How to Paint an Old Brick Wall





Old Tredegar
9" x 12"
Watercolor painting








The painting above is an example of an old brick structure painted using watercolor.  My reference material for this painting was a photo of an old abandoned foundry located on Belle Island in Richmond, VA on the James River.  The brick structure was crumbling with vines and trees growing around and inside the structure. 
 
Supplies Needed:
Watercolor paper (I used Arches 140 lb. paper – 9” x 12” size)
Watercolor board
Masking tape to anchor paper
Brushes:
Round brush – your choice of size
Flat brush – 1/8” or ¼ “ in size
 
Paint: 
  • Burnt Umber
  • Yellow Ochre
  • Sepia
  • Payne’s Gray
  • Cadmium Red Pale (Light)
  • Crimson
  • Grumbacher Red
  • VanDyke Brown
  • Sap Green
  • Hunter Green
  • Ultramarine Blue
  • Cerulean Blue
  • White
     
Painting Instructions:
Lightly sketch your painting with very little detail.    Draw in the large tree trunks; however, the branches will not need to be sketched in with a pencil.  These can be painted with your brush after the foliage is in place. 
Check your perspective.  If you are happy with your perspective, use a ruler and a pencil to draw lines for the bricks.  

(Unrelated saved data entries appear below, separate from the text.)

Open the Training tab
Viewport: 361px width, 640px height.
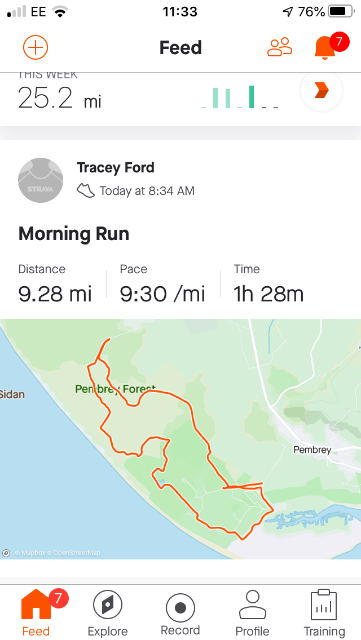pyautogui.click(x=324, y=613)

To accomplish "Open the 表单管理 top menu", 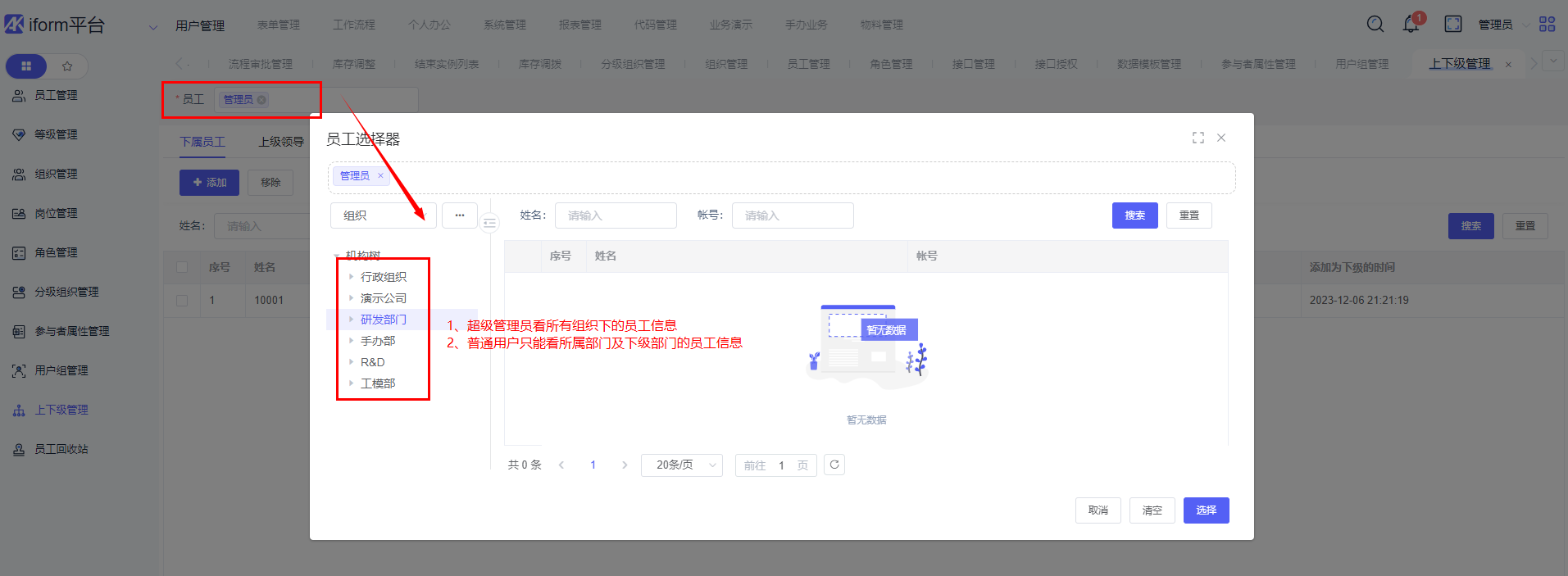I will point(279,25).
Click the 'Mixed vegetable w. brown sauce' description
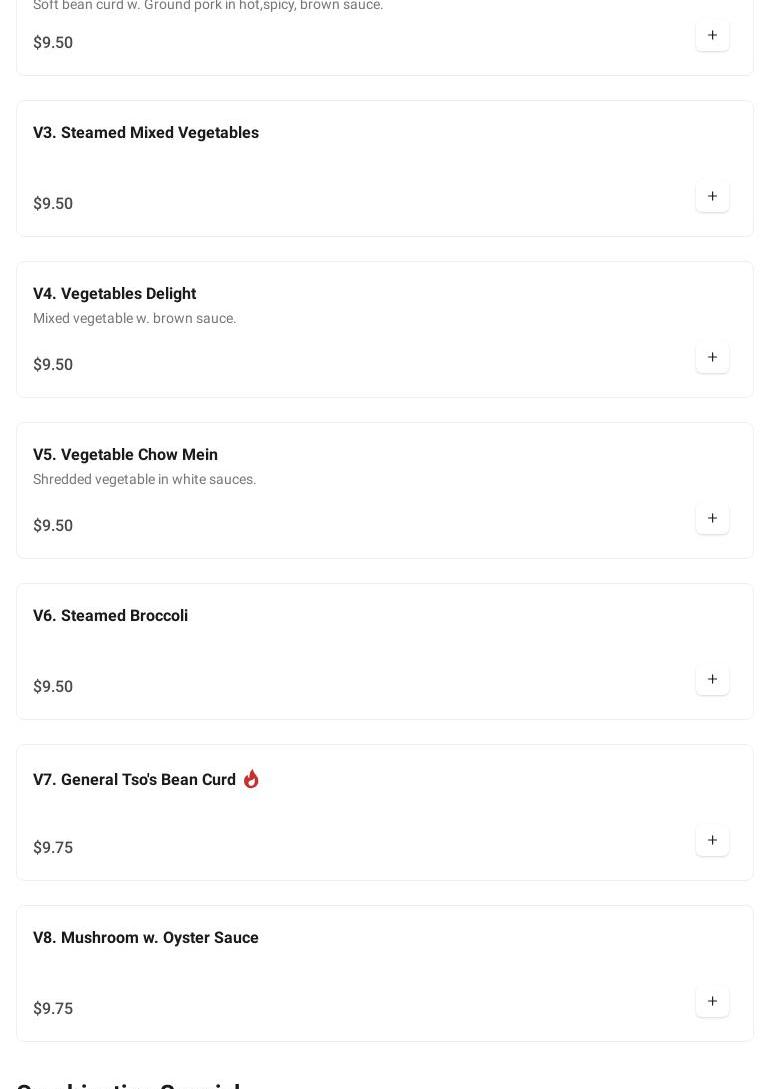Screen dimensions: 770x1089 135,319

Note: The lines are not all parallel to the top and bottom of your paper, but will be angled to an “invisible” point to the right of your painting.  If you need to do so, align your ruler to your vanishing point in the distance on the right with a masking tape “X”  and place your ruler on that “X” as you lightly draw your pencil lines for your bricks. 
 
Background Foliage, Foreground and Sky:
It is easier to work from top to bottom on a painting to prevent your arm/sleeve from dragging across your wet work when working from bottom to top.
 
Sky and Trees:
Using Cerulean Blue paint the sky working wet on wet from top to bottom.  While the sky is still wet, drop in Sap Green for the trees.  Allow to dry.  Foliage will be added later in the painting when the tree trunks and branches are added.
 
Background Foliage:
This is the foliage that can be seen behind the arched opening in the brick wall.
Moving from top to bottom working wet on wet, paint the background with a light yellow green and then drop deeper shades of Sap Green in various areas for the tree foliage.  While this is still set, drop in a deeper shade of green mixed from Sap Green and Ultramarine Blue.  Allow to dry.  Again, additional foliage, branches, trunks and limbs will be added later.
 
Foreground and Foliage on Right:
Wet the area for the greenery on the lower right.  Drop in various shades of green:  Sap Green, Sap Green mixed with  Yellow Ochre and Sap Green mixes with Ultramarine Blue.  Allow to dry.

 
Sidewalk area:
Wet this area with clean water and paint in this area with Payne's Gray and green.  Deepen this near the greenery.  Leave some of this area unpainted.  While still wet drop in some  spatter of Sepia and Payne's Gray for pebbles. 
 
Now for the fun part – painting the brick wall!
 
Brick Wall:
Apply wet on wet a light base of yellow ochre on all the brick area.  Allow to dry.  Prepare several colors of paint for your brick.  Use different shades of red, orange, gray, etc.  Using your flat brush, paint the brick wet on dry using the pencil lines you drew in previously as your guide.  Vary the color of the bricks that are placed side by side and alternate your pattern so that no 2 edges are lined up.    This can be time consuming; however, it does not have to be perfect.  Remember this brick wall is part of a building which has fallen to ruin.  There are sections of the arched entry where bricks are missing.  Allow the bricks to dry. 
 
Prepare a light wash to Payne's Gray, Sepia,  Yellow Ochre and Sap Green.  Using the photo as a guide, paint the wash over the bricks deepening the wash in some locations and keeping it light in others.  Drop in green to indicate the moss growing on the brick in some locations.  Allow to dry. 
 
The brick had various locations with white brick from paint, etc. over the years.  This can be achieved by using one of two methods.
 
  1. Use a small piece of sandpaper and sand off the paint in various areas to expose the white paper, or
  2. Use Chinese White Watercolor paint and a dry flat brush to add areas of white.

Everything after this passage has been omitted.